Write out the material again, beginning at the line that has "Point to the COZINHA" and stopping after the line that has "pyautogui.click(x=548, y=184)". Keep the requests, shift every coordinate in the answers by -133, and leave the pictures out.

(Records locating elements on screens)
-------------------------

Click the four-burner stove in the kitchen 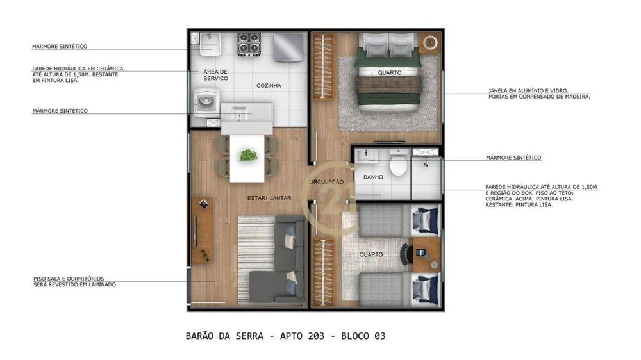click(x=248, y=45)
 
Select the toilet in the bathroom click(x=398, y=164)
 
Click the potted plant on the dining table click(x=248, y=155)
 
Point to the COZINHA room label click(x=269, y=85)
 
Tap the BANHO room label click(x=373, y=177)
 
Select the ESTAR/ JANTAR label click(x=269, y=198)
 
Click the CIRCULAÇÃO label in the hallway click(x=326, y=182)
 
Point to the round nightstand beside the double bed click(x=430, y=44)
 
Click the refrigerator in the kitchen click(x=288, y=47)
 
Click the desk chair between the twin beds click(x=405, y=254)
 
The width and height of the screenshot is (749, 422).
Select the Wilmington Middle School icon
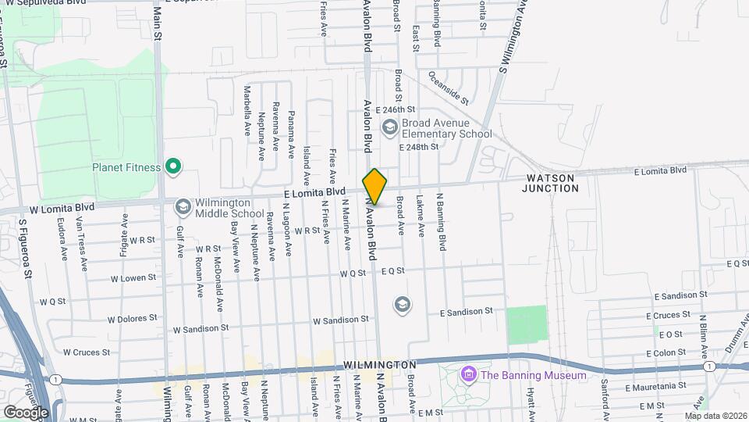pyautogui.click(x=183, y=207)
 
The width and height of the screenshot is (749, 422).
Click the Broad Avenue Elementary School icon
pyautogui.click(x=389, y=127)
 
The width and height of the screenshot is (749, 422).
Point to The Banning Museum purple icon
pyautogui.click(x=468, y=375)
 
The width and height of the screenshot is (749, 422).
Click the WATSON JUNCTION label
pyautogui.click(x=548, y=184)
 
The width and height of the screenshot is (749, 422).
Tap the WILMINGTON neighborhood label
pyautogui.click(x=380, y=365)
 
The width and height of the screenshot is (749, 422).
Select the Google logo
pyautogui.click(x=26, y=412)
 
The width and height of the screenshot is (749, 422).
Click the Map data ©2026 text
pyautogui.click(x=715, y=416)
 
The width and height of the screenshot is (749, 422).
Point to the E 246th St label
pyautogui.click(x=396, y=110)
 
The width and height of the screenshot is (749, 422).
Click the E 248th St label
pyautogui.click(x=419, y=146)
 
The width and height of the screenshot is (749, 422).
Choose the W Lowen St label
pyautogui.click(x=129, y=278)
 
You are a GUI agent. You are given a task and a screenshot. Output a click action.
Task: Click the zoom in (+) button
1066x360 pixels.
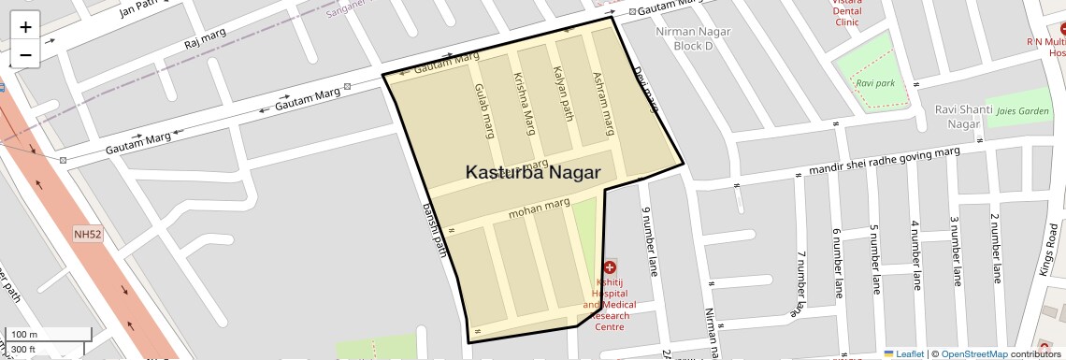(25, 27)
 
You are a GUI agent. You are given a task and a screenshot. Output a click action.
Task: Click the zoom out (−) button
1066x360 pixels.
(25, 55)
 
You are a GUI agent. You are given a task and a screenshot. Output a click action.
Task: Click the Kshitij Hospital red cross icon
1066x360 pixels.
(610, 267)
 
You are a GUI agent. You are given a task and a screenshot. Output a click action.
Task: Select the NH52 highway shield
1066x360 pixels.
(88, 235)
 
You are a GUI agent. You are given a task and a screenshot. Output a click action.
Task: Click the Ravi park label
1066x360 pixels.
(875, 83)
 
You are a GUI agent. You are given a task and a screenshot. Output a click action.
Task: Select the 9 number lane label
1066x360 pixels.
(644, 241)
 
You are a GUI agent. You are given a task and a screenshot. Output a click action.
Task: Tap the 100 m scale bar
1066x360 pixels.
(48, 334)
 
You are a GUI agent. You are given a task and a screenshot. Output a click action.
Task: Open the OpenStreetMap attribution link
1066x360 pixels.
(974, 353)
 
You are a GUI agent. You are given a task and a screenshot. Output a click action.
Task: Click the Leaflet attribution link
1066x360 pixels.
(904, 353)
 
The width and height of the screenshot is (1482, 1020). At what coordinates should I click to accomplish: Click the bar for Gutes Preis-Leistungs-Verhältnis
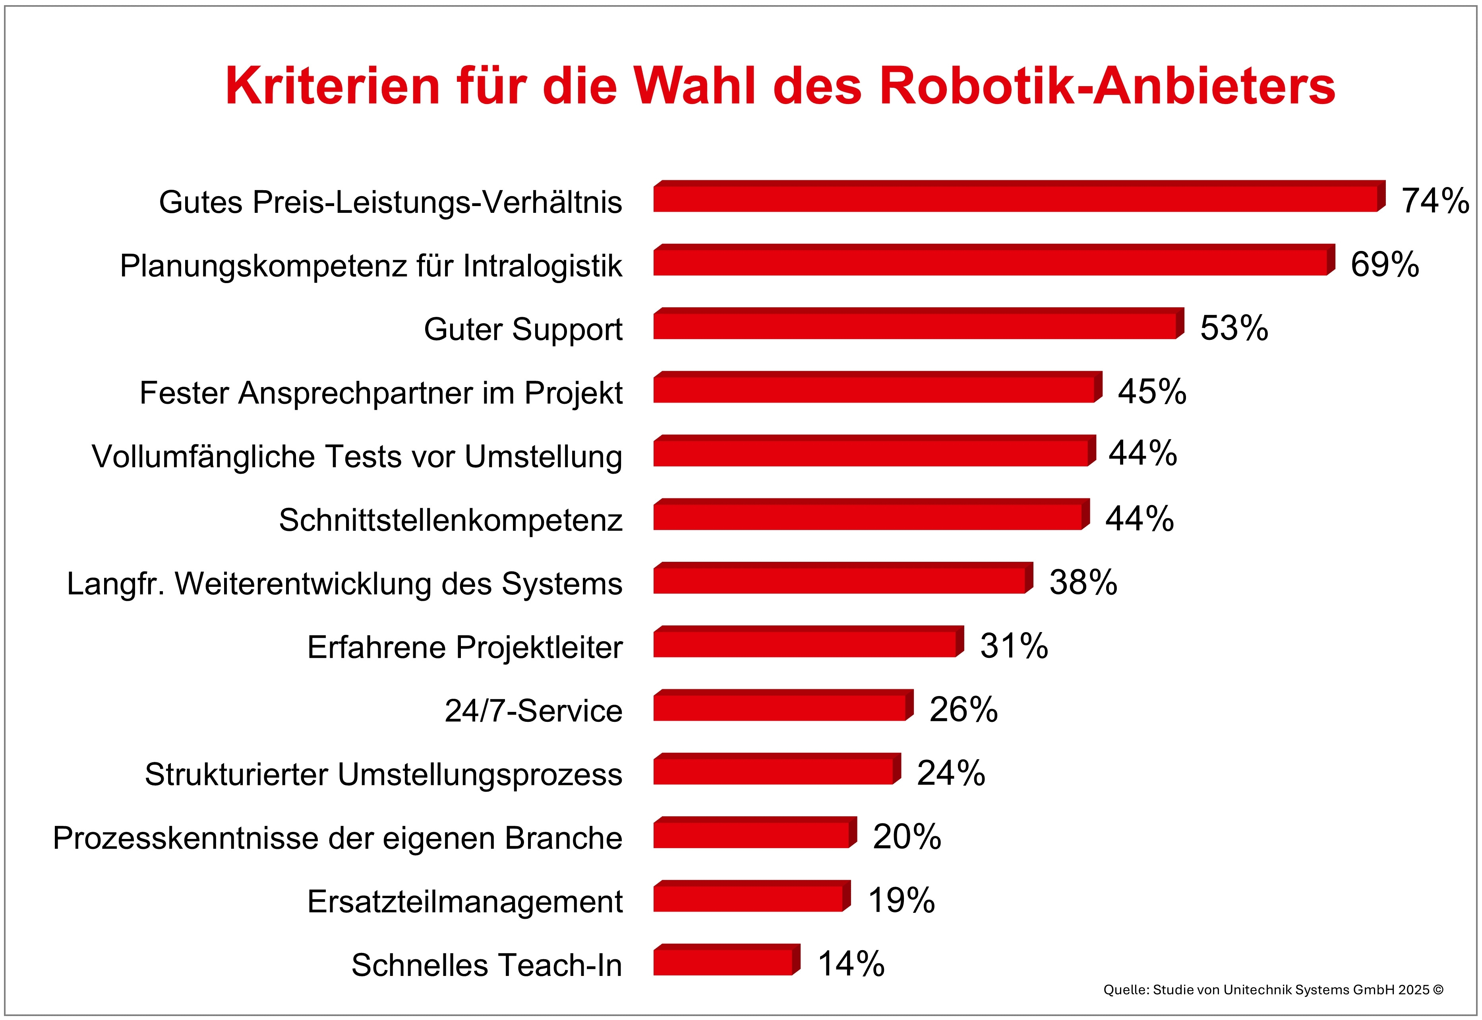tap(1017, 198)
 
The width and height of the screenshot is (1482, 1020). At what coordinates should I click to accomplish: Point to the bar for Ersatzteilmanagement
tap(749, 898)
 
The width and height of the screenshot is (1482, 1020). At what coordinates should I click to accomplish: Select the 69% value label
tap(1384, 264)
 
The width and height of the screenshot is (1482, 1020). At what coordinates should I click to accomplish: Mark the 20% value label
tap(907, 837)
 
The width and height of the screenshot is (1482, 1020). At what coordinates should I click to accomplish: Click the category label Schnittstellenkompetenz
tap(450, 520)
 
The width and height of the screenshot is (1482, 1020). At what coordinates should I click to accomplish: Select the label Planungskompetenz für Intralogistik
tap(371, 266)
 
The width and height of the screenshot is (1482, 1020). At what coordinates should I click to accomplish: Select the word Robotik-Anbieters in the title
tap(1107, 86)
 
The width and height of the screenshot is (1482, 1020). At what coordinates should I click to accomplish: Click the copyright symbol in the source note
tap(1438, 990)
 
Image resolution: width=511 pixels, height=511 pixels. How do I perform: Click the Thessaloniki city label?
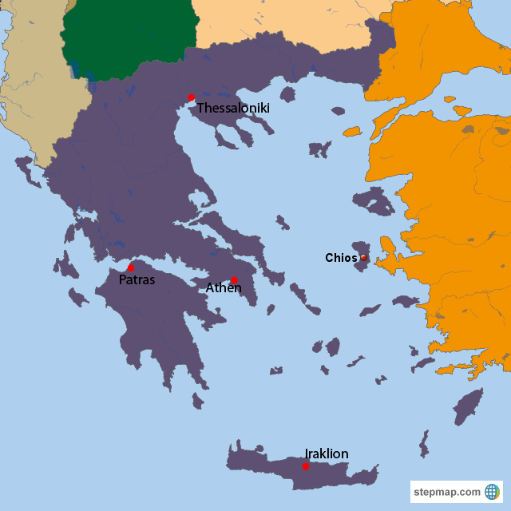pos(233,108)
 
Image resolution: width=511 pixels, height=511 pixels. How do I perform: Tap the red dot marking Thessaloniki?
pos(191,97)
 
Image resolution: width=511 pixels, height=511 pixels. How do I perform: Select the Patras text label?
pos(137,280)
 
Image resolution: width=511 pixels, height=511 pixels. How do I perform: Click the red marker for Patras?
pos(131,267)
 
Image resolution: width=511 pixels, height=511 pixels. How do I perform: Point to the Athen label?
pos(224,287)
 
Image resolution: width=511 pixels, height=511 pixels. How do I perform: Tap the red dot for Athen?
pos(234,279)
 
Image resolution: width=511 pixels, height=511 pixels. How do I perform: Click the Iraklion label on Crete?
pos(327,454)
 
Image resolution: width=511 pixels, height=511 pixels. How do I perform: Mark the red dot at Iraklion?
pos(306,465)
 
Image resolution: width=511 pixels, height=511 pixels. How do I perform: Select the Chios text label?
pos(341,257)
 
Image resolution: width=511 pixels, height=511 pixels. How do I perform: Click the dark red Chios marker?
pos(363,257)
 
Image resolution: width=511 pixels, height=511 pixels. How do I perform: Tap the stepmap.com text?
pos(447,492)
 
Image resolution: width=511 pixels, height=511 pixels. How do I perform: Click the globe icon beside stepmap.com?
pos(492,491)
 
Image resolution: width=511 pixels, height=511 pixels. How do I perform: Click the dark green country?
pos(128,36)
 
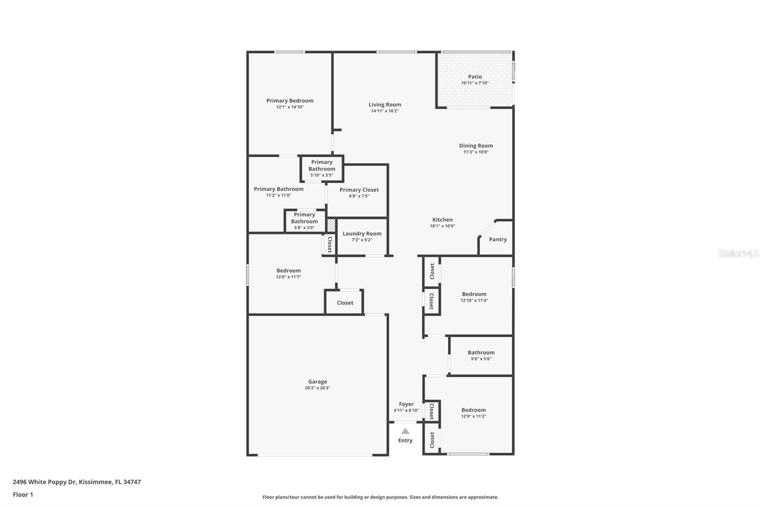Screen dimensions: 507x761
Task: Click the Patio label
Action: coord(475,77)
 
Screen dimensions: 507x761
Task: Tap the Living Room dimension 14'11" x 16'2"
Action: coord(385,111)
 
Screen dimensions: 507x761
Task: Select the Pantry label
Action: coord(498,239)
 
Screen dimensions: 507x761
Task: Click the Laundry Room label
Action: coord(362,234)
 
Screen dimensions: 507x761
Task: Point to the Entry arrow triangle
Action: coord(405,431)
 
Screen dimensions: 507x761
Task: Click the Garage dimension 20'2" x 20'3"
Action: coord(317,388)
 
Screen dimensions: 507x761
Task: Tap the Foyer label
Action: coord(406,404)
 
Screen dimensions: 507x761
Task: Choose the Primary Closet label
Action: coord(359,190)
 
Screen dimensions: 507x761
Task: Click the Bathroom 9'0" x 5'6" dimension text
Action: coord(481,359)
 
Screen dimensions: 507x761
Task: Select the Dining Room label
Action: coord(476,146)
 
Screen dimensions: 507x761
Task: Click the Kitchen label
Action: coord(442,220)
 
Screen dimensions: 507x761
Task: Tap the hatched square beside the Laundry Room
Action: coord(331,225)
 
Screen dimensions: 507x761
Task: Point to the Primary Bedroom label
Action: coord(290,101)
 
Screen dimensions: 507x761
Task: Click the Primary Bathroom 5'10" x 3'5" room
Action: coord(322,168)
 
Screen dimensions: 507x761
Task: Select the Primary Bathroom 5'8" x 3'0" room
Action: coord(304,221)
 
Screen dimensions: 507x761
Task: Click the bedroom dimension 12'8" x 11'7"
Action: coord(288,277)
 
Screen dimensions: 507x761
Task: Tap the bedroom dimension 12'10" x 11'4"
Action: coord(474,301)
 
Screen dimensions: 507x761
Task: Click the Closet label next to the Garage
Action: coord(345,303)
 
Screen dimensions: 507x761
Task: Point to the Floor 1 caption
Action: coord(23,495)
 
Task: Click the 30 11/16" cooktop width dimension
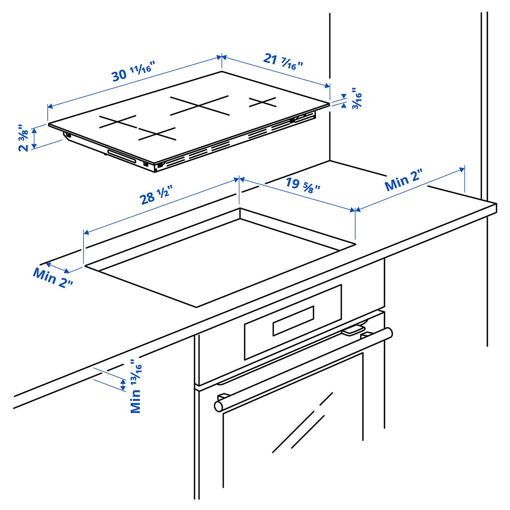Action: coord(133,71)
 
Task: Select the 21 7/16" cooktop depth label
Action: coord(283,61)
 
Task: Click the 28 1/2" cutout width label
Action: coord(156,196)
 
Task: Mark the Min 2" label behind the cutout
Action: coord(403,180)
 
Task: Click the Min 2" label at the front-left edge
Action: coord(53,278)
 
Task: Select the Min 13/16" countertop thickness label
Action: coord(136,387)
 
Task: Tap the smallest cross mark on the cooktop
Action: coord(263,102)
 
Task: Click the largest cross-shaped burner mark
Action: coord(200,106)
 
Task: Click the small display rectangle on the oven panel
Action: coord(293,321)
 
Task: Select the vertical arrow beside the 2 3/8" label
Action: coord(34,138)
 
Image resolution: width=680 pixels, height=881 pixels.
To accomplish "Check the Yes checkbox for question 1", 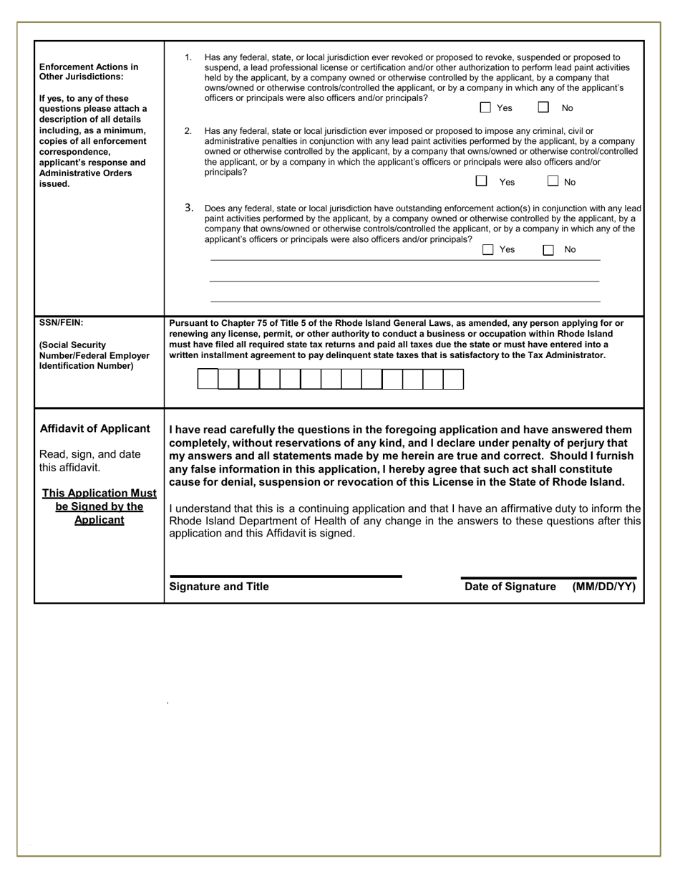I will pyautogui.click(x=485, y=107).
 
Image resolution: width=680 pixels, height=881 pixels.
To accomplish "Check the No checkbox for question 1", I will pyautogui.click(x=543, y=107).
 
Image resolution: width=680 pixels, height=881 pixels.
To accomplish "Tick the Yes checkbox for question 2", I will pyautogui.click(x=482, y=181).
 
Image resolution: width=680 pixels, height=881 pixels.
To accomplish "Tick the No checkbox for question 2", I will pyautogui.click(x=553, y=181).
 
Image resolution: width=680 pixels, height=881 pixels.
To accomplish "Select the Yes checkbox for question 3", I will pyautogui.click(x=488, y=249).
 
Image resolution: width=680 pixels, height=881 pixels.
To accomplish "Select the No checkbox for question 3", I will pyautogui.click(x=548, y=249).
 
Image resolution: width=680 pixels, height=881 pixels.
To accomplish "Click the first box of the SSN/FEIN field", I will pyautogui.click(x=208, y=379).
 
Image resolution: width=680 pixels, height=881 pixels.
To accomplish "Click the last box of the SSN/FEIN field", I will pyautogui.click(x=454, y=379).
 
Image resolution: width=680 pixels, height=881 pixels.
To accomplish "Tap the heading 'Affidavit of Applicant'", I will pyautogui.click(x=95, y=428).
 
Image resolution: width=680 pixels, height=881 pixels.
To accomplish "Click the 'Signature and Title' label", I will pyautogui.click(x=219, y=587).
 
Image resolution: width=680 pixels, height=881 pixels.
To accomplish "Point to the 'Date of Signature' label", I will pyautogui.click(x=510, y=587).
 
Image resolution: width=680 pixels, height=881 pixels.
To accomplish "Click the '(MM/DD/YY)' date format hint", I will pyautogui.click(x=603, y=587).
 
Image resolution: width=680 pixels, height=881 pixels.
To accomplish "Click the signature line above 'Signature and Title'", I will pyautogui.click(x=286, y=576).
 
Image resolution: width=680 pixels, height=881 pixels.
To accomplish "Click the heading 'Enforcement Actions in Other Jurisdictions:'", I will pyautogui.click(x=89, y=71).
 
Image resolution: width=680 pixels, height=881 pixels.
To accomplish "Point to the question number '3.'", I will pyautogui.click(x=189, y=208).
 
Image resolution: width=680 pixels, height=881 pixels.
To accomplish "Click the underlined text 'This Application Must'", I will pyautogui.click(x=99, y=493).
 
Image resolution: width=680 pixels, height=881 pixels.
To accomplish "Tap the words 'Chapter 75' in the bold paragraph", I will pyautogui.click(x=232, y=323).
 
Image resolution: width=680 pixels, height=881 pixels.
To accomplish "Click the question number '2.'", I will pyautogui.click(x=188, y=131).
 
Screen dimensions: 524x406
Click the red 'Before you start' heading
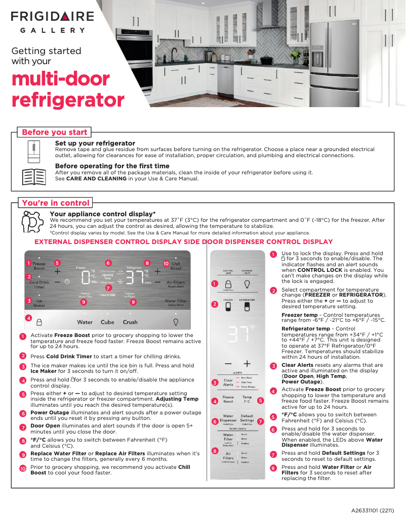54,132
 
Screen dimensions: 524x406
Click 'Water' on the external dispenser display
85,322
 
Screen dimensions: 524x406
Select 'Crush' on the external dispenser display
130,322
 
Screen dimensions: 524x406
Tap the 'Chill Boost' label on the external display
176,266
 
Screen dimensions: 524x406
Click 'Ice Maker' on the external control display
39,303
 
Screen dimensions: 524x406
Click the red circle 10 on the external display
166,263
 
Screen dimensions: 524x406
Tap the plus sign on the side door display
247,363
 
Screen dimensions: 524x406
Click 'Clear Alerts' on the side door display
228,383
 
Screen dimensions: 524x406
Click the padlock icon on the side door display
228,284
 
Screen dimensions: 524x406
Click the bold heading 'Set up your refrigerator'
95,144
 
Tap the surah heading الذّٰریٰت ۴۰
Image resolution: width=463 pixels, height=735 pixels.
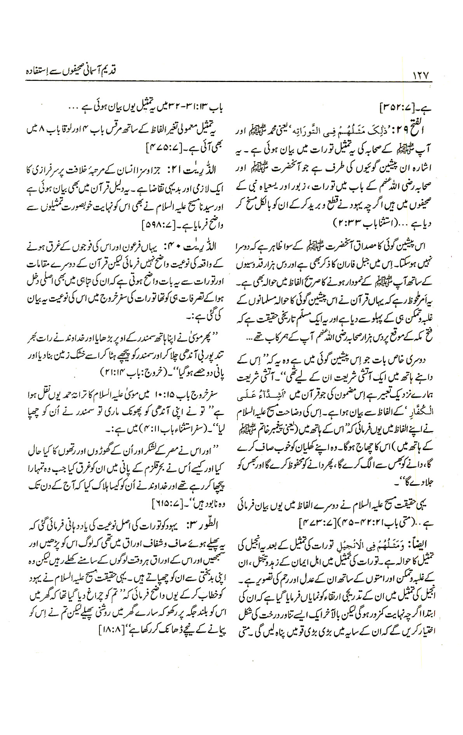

-------------------------

## The result
Point to the COZINHA room label click(x=136, y=-48)
 
Tap the BANHO room label click(x=240, y=44)
 
Select the ESTAR/ JANTAR label click(x=136, y=65)
 
Click the CIRCULAÇÃO label in the hallway click(x=193, y=49)
 
Point to the round nightstand beside the double bed click(x=297, y=-89)
 
Click the refrigerator in the kitchen click(x=155, y=-86)
 
Click the desk chair between the twin beds click(x=272, y=121)
 
The width and height of the screenshot is (749, 422).
Select the Wilmington Middle School icon
pyautogui.click(x=50, y=74)
 
The width and height of the screenshot is (749, 422).
Click the Broad Avenue Elementary School icon
pyautogui.click(x=256, y=-6)
 
The width and height of the screenshot is (749, 422).
Point to The Banning Museum purple icon
pyautogui.click(x=335, y=242)
 
The width and height of the screenshot is (749, 422).
Click the WATSON JUNCTION label
pyautogui.click(x=415, y=51)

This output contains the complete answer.